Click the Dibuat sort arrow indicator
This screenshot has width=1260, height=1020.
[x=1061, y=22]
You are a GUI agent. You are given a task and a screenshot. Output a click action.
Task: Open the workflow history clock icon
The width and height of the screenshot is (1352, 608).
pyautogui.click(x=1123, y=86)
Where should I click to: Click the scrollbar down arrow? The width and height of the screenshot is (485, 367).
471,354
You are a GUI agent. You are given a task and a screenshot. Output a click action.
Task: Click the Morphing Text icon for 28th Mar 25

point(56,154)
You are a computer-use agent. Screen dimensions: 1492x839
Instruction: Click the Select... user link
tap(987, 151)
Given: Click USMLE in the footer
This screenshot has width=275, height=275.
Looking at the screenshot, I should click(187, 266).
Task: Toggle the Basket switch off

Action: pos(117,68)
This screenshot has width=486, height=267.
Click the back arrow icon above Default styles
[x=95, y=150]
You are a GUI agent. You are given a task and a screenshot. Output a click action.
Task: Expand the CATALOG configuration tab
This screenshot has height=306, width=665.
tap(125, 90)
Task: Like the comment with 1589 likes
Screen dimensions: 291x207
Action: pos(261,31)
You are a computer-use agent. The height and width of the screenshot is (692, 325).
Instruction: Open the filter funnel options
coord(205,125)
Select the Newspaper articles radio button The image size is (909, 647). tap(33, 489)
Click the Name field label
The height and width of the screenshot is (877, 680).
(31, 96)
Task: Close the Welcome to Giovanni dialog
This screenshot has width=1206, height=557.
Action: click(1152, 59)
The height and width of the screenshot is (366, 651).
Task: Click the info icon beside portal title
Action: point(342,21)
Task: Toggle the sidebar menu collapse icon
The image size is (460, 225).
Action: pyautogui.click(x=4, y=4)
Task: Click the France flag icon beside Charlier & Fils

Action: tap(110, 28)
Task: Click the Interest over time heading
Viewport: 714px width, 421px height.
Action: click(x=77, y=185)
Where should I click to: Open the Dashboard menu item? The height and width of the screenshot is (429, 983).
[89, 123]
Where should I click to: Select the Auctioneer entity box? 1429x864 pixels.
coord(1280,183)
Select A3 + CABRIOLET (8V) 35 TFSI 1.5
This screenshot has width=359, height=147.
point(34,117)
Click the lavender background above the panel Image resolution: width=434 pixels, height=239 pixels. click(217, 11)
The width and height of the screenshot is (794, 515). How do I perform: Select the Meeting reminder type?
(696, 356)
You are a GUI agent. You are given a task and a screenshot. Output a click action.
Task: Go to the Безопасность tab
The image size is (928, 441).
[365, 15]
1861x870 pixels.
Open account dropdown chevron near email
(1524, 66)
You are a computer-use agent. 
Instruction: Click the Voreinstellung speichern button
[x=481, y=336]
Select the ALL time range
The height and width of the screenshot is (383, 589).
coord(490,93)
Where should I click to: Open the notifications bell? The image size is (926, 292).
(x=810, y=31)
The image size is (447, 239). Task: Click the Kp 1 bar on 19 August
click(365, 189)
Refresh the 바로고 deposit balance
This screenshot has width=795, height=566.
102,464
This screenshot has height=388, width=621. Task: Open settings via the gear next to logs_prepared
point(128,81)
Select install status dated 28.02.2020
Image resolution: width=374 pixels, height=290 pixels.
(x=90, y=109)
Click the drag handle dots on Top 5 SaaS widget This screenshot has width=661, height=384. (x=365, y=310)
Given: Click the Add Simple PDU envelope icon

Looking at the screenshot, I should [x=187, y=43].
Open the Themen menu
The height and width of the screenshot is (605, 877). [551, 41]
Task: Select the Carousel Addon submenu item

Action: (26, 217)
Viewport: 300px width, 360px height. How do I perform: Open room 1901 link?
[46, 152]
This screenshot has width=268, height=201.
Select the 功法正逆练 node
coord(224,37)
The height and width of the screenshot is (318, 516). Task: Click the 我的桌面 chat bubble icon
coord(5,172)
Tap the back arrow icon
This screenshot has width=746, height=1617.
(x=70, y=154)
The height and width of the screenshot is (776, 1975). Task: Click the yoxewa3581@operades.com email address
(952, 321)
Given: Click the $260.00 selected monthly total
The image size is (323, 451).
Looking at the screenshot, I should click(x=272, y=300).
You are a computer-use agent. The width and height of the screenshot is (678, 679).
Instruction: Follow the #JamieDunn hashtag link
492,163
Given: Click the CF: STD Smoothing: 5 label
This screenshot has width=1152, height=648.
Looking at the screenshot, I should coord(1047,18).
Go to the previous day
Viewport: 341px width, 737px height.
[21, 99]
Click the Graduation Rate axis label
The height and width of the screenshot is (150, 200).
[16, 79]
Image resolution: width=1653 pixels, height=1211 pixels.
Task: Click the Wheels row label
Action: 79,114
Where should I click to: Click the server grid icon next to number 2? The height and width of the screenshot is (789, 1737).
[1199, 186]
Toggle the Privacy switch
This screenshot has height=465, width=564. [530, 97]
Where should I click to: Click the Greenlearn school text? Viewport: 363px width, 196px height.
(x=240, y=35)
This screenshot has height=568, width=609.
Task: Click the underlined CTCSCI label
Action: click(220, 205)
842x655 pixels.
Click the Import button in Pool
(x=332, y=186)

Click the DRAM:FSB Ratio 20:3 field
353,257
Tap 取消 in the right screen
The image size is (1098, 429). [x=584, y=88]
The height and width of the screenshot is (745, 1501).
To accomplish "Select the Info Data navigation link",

★ ★ ★ ★

Brief:
Your answer should reproduce each line of the listing that holds the word "computer".

Output of the exercise:
You are a computer-use agent. Screen dimensions: 1492x839
You are a computer-use agent. The height and width of the screenshot is (692, 325).
You are a computer-use agent. 
You are a computer-use agent. The width and height of the screenshot is (678, 679).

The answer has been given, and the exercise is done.